If you are interested in how we assigned bib numbers (and thus seeded folks into starting waves) and how this impacts your assigned starting time, read on. Otherwise, just keep training...

Part 1: Bib Number Assignments (in 5 easy steps)

Step 1: Analyze last year's results
We took all of last years results and broke it into 4 major categories based on the type of qualifier: 1/2 marathon, full marathon, Garden of the Gods, and PPA/PPM Vet.  For the first three, we created simple qualifier vs ascent time (or ascent portion of the PPM) tables and used Excel to determine 3 best fit regression equations. They worked out to be as follows:
1/2 Marathon: -31.485*X^2+7.1018*X-0.1666
Full Marathon: -6.9456*x^2 + 3.1414*X - 0.136
Garden of the Gods: -10.728*X^2+4.7255*X- 0.0666

For the veterans, had some extra data that we were able to use, naimly their historical results. We looked at their 2011, 2013, and 2014 Ascent Times (as available) vs 2014 Ascent time. With this we were able to generate 3 additional equations:
3 years back:  -2.7082*X^2 + 1.8544*X - 0.0585
2 years back: -1.2532*X^2 + 1.3813*X - 0.0225
1 year back: -1.1367*X^2 + 1.3286*X - 0.0198

In all cases, we determined an estimated ascent time for a given qualifier based on last year's results.

Step 2: Assigning "estimated times" for all of this years runners.
For folks who qualified with a 1/2, Full, or Garden time, this is easy. Take the qualifying time and run it through the equation derived in step 1. For vets, we looked at their 2012, 2013, and 2014 times and ran them through the appropriate 1, 2, or 3 year back equation derived in step 1. We then used their _fastest_ result to determine their 2015 estimated time.

Step 3: Assign all of the award winners, former winners, competitive entries, etc.
Being in this category has some perks. In this case, so long as these runners had an estimated time of 4 hours or less, they are assigned a bib number as outlined on the bib order lists. Those with an estimated time of over 4 hours were put back into the general entry.

Step 4: Assign the top 50 men and top 50 women to the first wave.
Assign bib numbers 101 -> 149 to the top 50 females based on their estimated ascent time. Do the same for bib #150 -> 197 for the top 50 males by estimated ascent time. The first starting wave is a bit larger than the rest, consisting of bib # 1 -> 199. Bib 1 -> 99 are the comp entries as outlined in step 3. bib 100 -> 199 are for the top 50 men and women who entered via the general entry process. We did not want the first person (or even the 10th) crossing the finish line to not be the fastest person on the day,

Step 5: Assign the remaining runners based on their estimated ascent time.
We simply sorted the remaining folks and assigned them bib numbers starting at 201 until we had assigned everybody a bib number.
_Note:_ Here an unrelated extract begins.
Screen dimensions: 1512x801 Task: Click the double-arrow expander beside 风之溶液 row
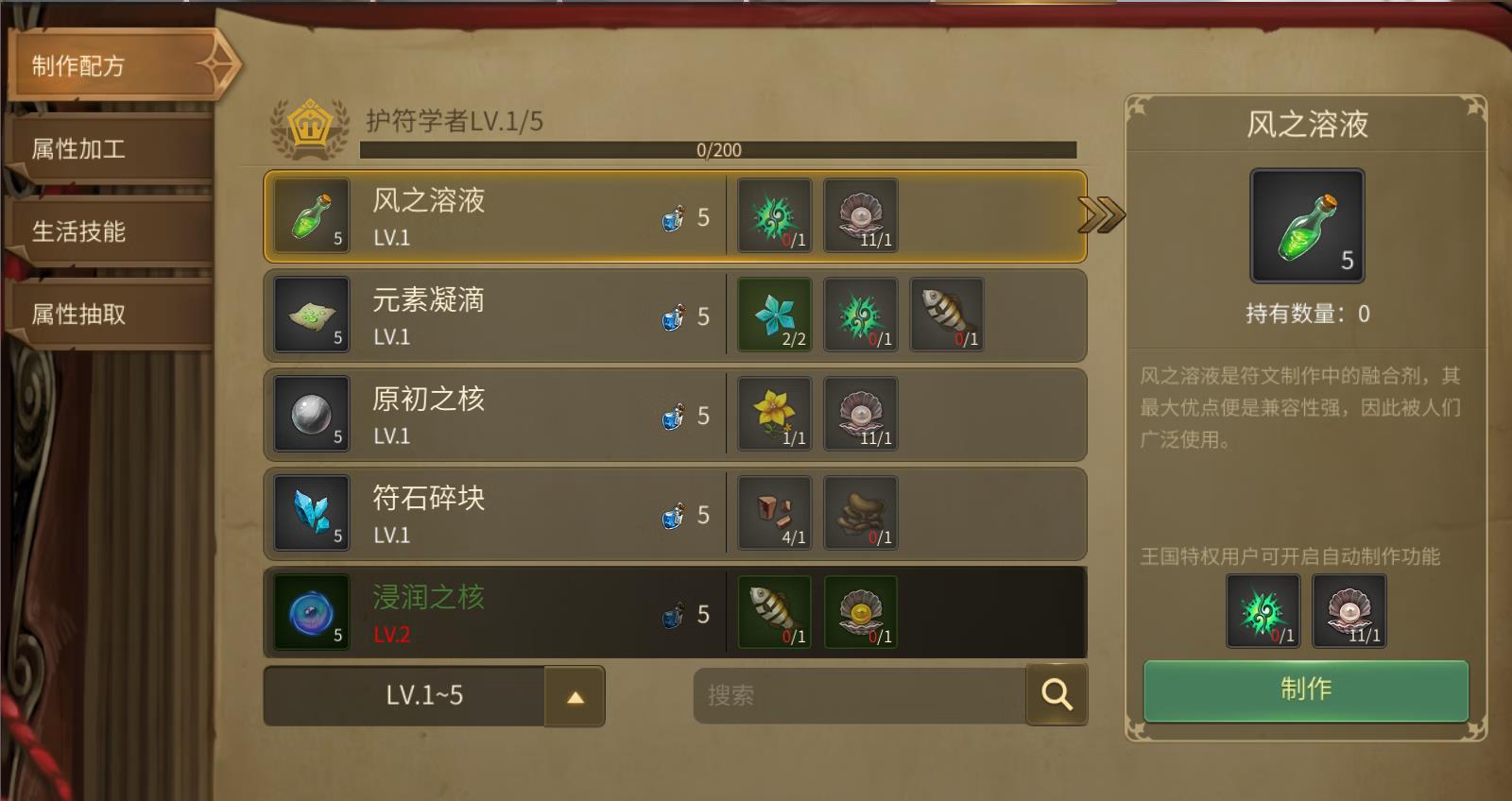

We skipped the 00's to avoid confusion and the 98's and 99's to leave some room for oopses (like lost bibs).

Part 2: How this translates to starting times:
To determine your starting time, simply look at your assigned bib number. If it is between 1 and 199, you will start at 7:00AM. For everybody else, divide your bib number by 100. Take the quotient and add that to 7am. For example, if you are bib number 495, you will start at 7:04. If you are bib number 1659, you will start at 7:16.

The big question: What if you want to run with somebody else who is in a different wave?
Runner's may start in any wave _after_ their assigned starting wave. Thus, if you want to run alongside somebody else who was assigned a later starting wave, you are permitted to start with them. Your time will being when you cross the start line. If you are starting late, it is best to do so at the back of the pack, and slowly cross the starting line to make sure that the system sees your chip.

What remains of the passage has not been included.